Newby: How do I strip HTML tags?
Harvey Thomas
hst at empolis.co.uk
Fri Jun 7 12:17:44 EDT 2002
Harvey Thomas wrote
> netvegetable wrote
>
> > I'm mucking around with cgi, and I'm trying to work out a way
> > to strip the
> > html tags of a string. e.g, I want to convert this...
> >
> > ><font size = 12><b><big>Really Big String</big></b></font>
> >
> > to this this ...
> >
> > >Really Big String
> >
> > ... and store it as a value.
> >
> > I worked out a crude, but effective way of doing it (see code
> > below), but I
> > can't escape the feeling there must be a built in way of
> > doing it more.
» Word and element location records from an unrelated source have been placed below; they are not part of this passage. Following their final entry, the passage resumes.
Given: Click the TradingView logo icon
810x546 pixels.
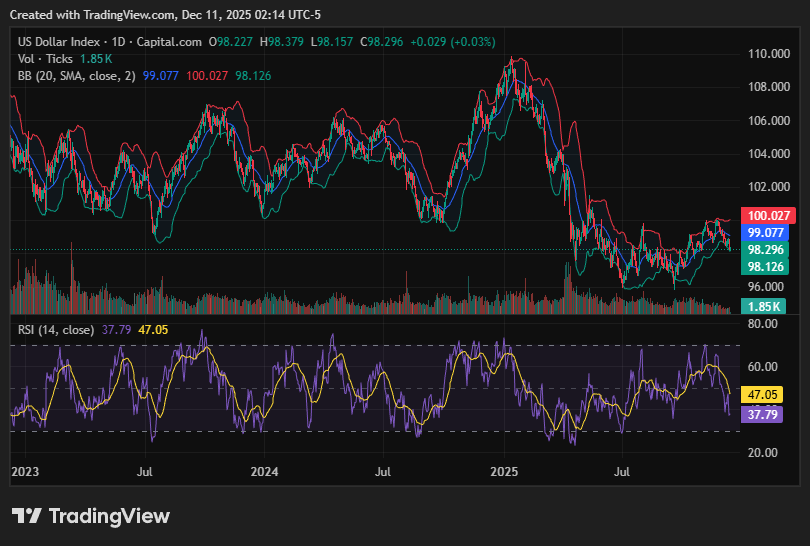Looking at the screenshot, I should [x=27, y=516].
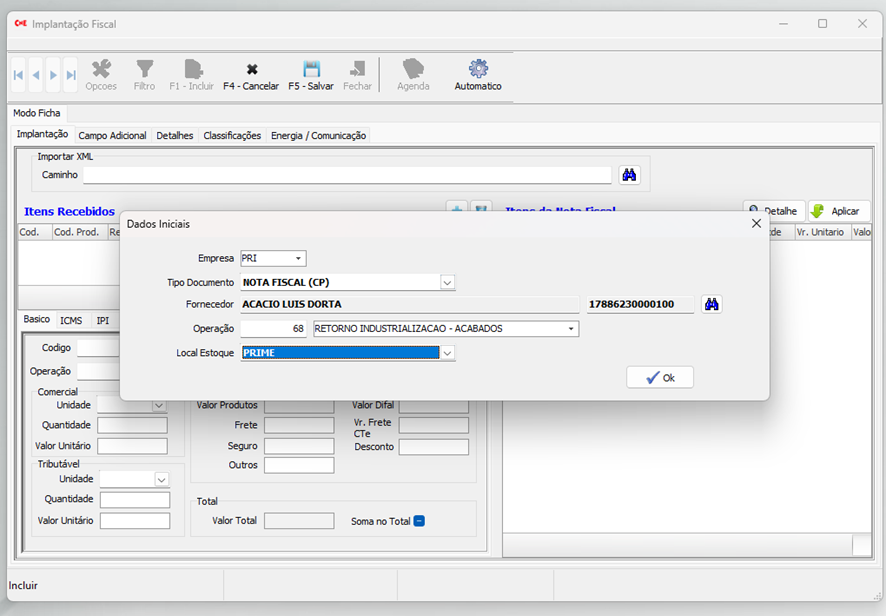Go to the last record arrow
Screen dimensions: 886x616
(x=71, y=75)
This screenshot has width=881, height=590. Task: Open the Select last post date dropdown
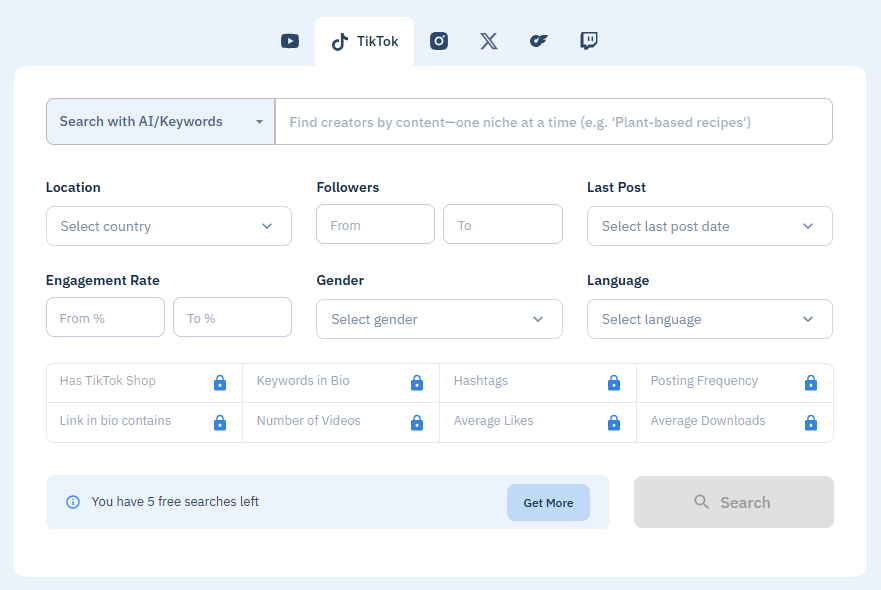click(x=709, y=226)
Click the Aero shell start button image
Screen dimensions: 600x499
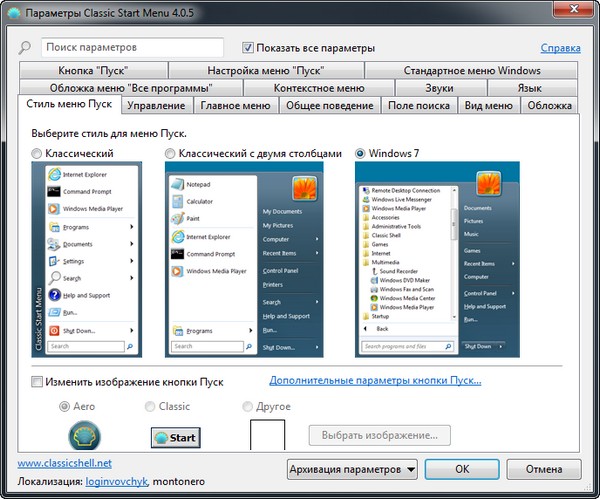[x=85, y=438]
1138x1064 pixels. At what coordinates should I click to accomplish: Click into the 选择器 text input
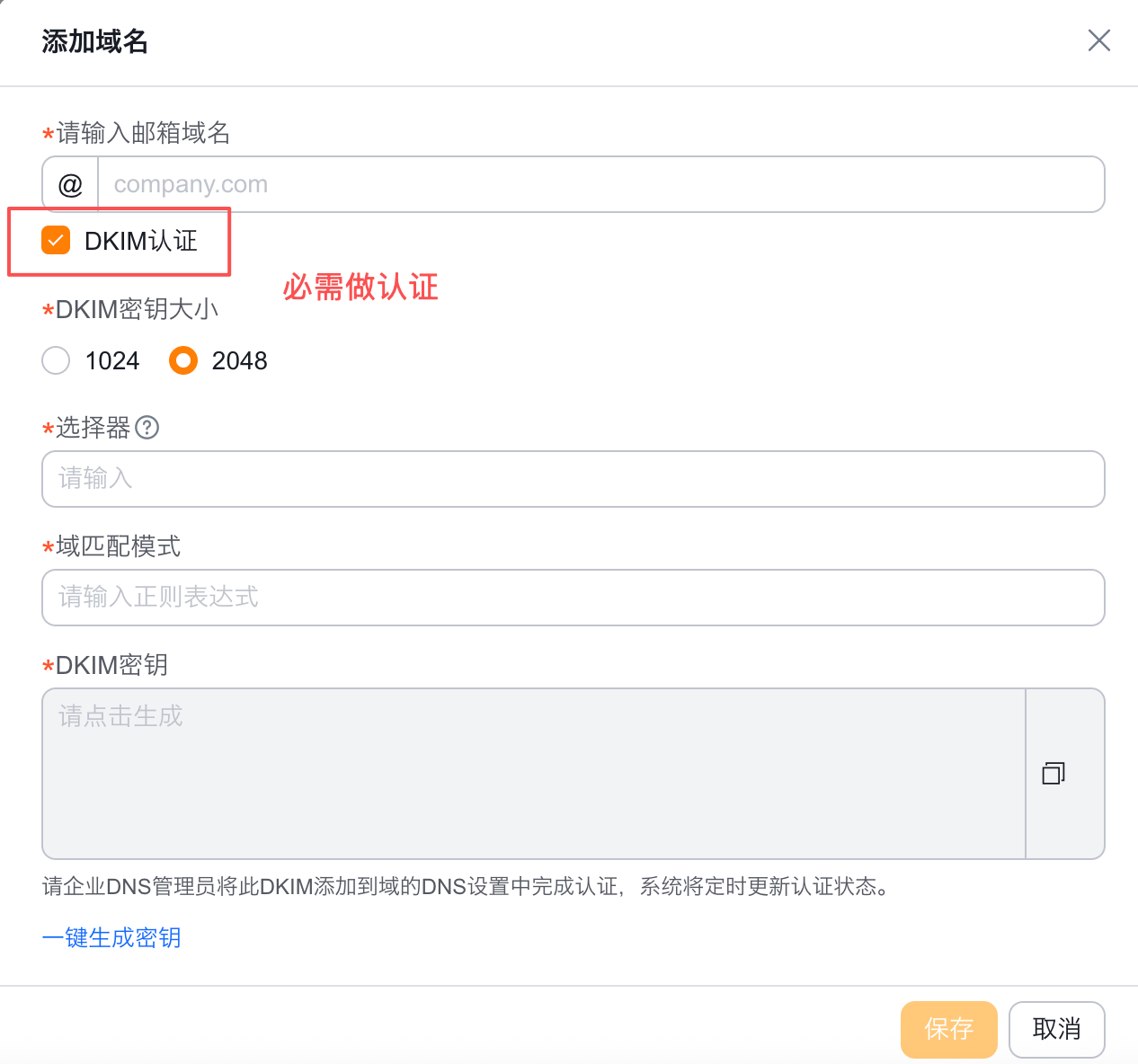point(573,479)
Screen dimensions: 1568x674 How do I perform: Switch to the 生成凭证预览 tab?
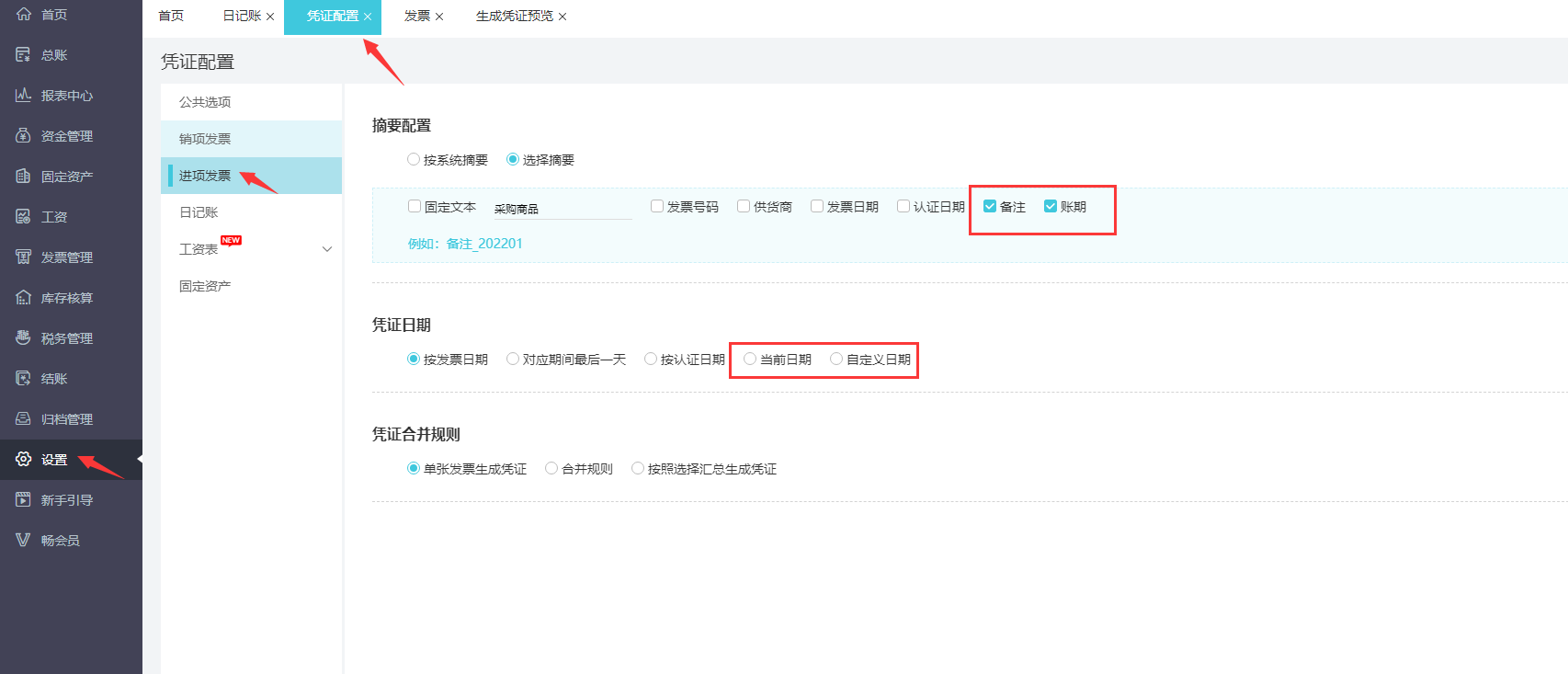515,17
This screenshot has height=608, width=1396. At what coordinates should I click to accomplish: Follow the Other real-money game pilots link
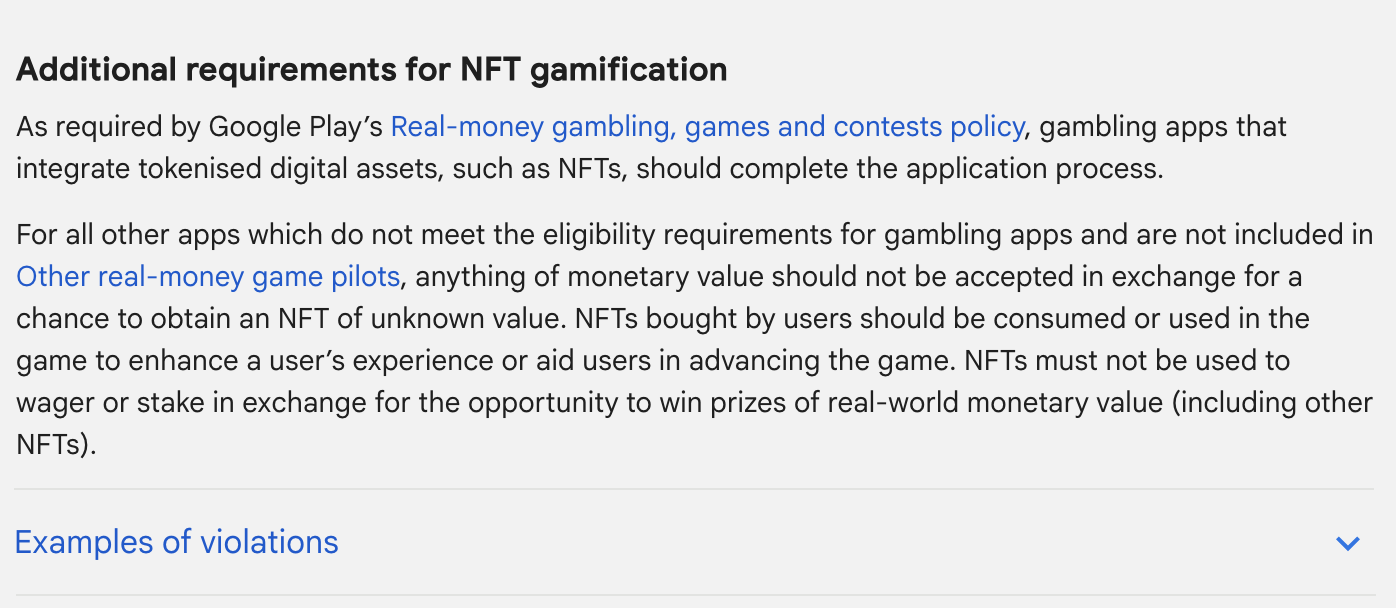coord(208,276)
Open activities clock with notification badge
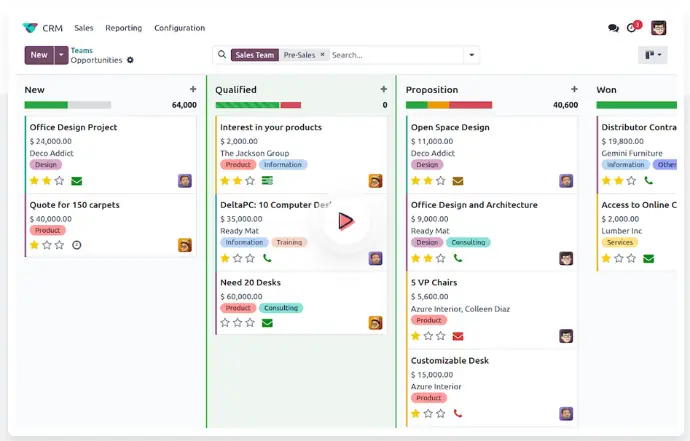Screen dimensions: 690x441 coord(632,28)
If
> > nothing else, I'm sure somebody who knows their regular
> > expressions could
> > neaten it up (please?).
> >
> > def strip_html_tags(it):
> > left = it[:(len(it)/2)]
> > right = it[(len(it)/2):]
> > final = left[left.rfind('>')+1:] + right[:right.find('<')]
> > return final
> >
>
> If your HTML is reasonably legal, then you can use something
> along the lines of the following very quick and very dirty program:
>
> import re
> import sys
>
> s = open(sys.argv[1]).read()
> o = open('tmp.tmp', 'w')
> r = re.compile('(<!--.*?-->)|(<[^>]*>)([^<]+)', re.DOTALL)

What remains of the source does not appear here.